## Exercise aim
Update the stretch from the line containing "You are a computer-use agent." through the line containing "tap(1042, 570)" by replacing "email list" with "mailing list" and leaving everything else unchanged. Return only those lines, with the pictures left out.

## Given data
[BEGIN]

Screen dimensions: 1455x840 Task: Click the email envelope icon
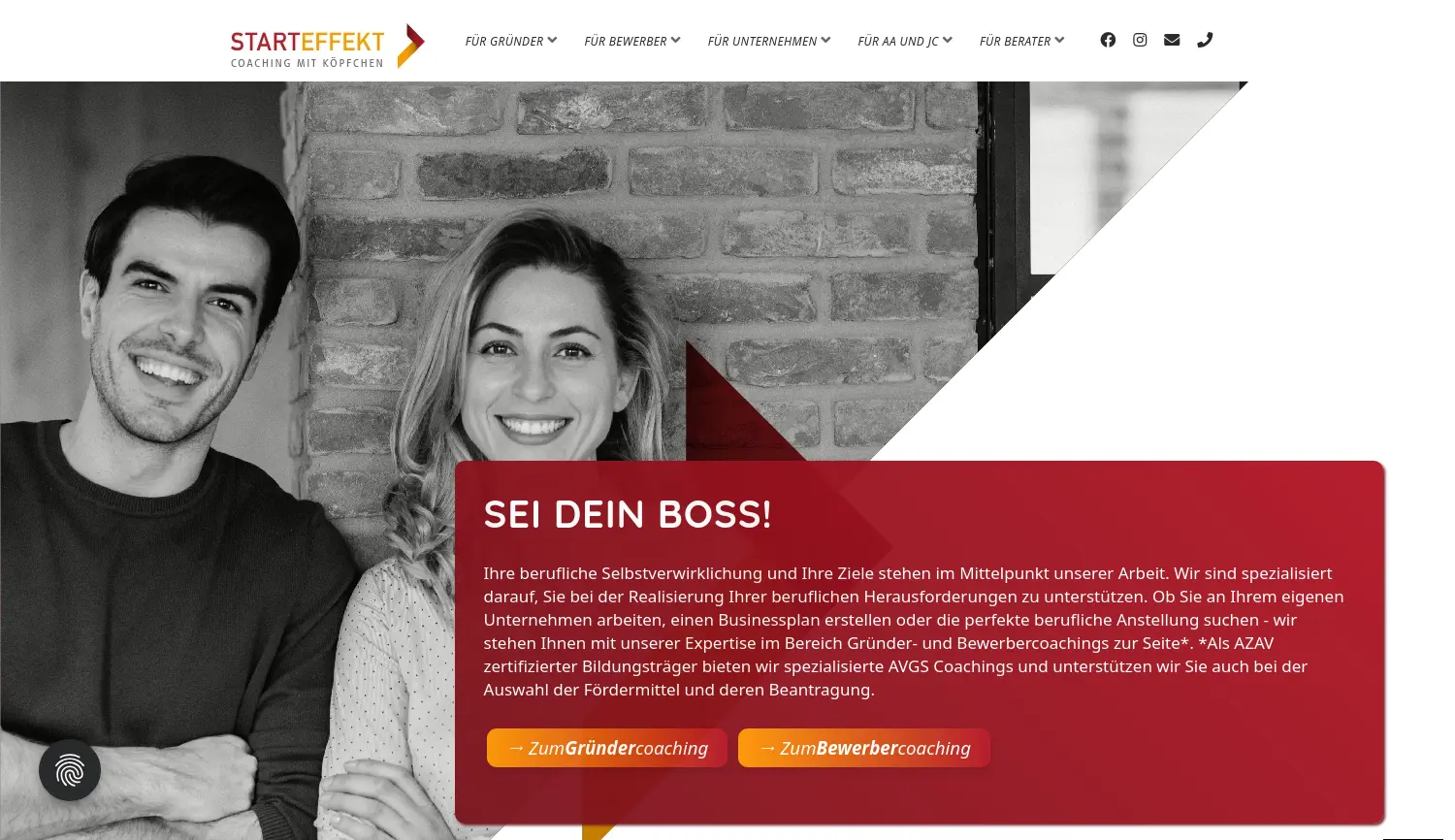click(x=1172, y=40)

[END]
[BEGIN]

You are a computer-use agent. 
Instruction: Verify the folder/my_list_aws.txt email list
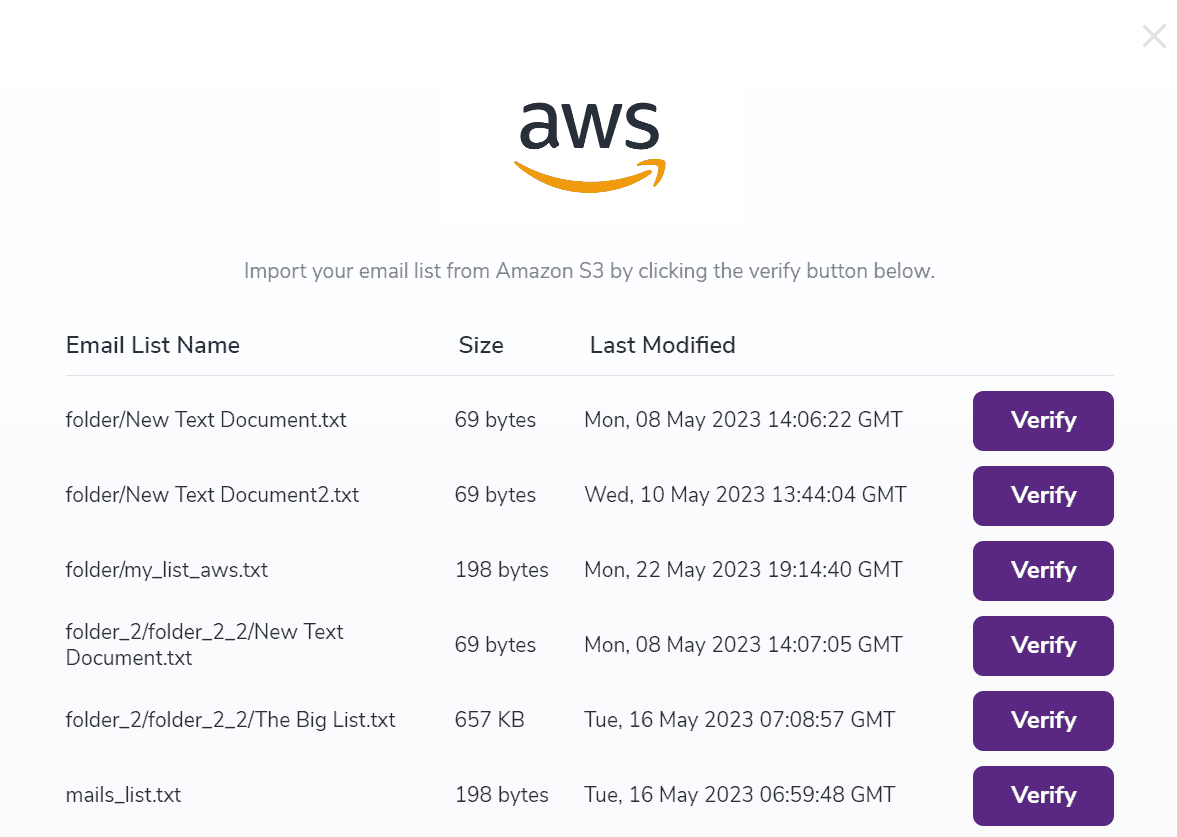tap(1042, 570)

[END]

## In response
You are a computer-use agent. 
Instruction: Verify the folder/my_list_aws.txt mailing list
tap(1042, 570)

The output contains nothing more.